** Opening LISTED RECORDS block **

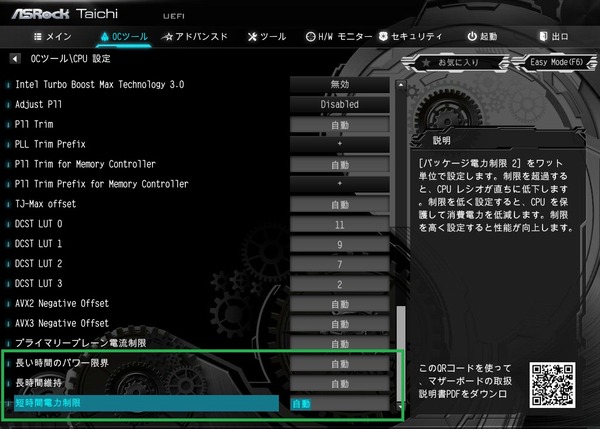Open the H/W モニター tab

[x=338, y=37]
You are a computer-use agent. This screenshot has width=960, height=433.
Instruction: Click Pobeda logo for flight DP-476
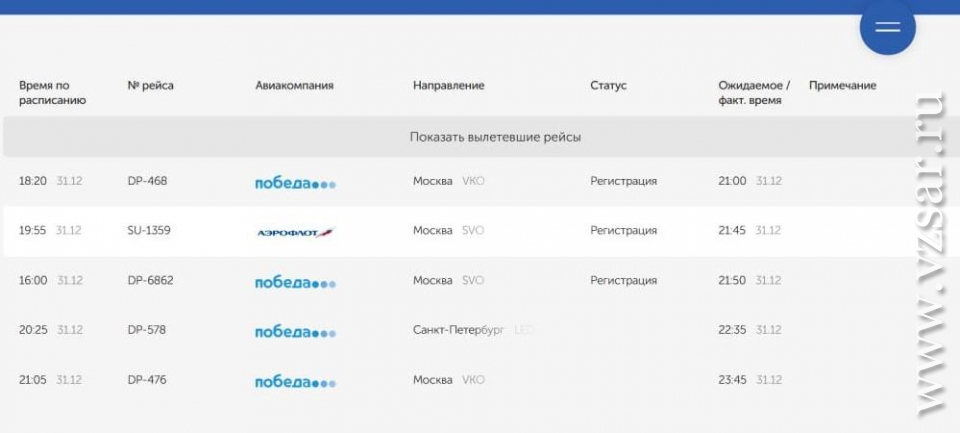tap(295, 381)
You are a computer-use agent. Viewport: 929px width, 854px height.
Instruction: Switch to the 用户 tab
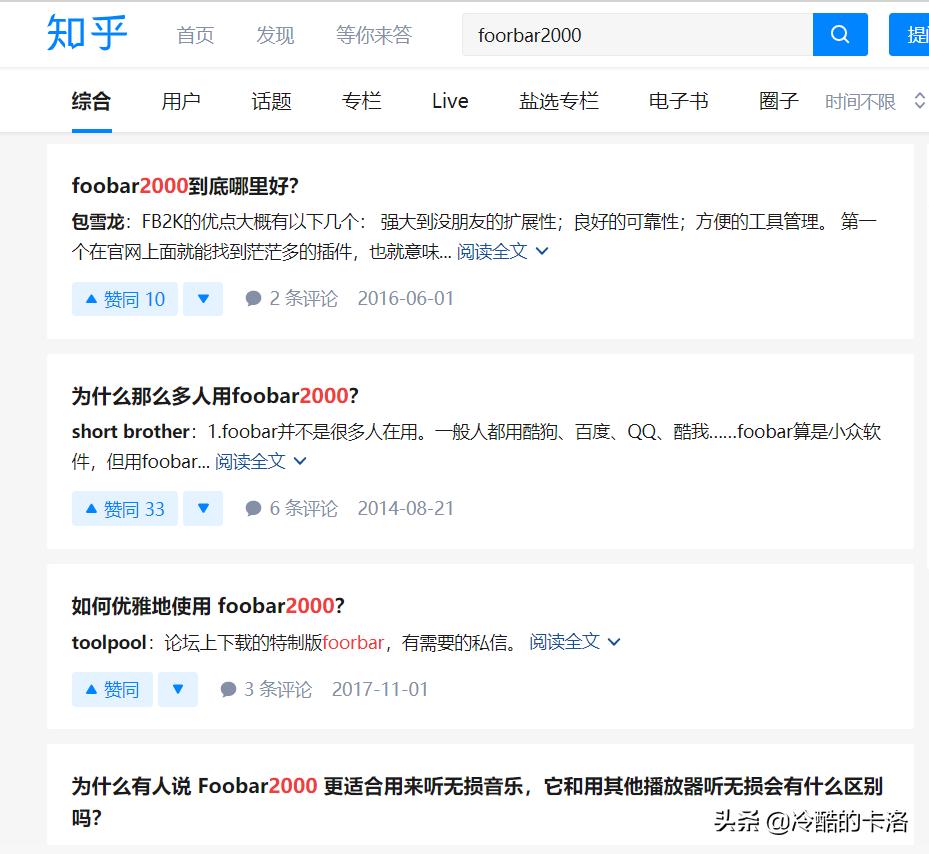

** Closing LISTED RECORDS block **

* [TASK STATEMENT]
Where the line containing "You are a computer-use agent. This" appears above, start there and set down each line exactly through the last line of the data; leave out every picture.

* [ANSWER TO THIS TASK]
You are a computer-use agent. This screenshot has width=960, height=433.
Instruction: Click Pobeda logo for flight DP-476
tap(295, 381)
You are a computer-use agent. Viewport: 929px width, 854px height.
Instruction: Switch to the 用户 tab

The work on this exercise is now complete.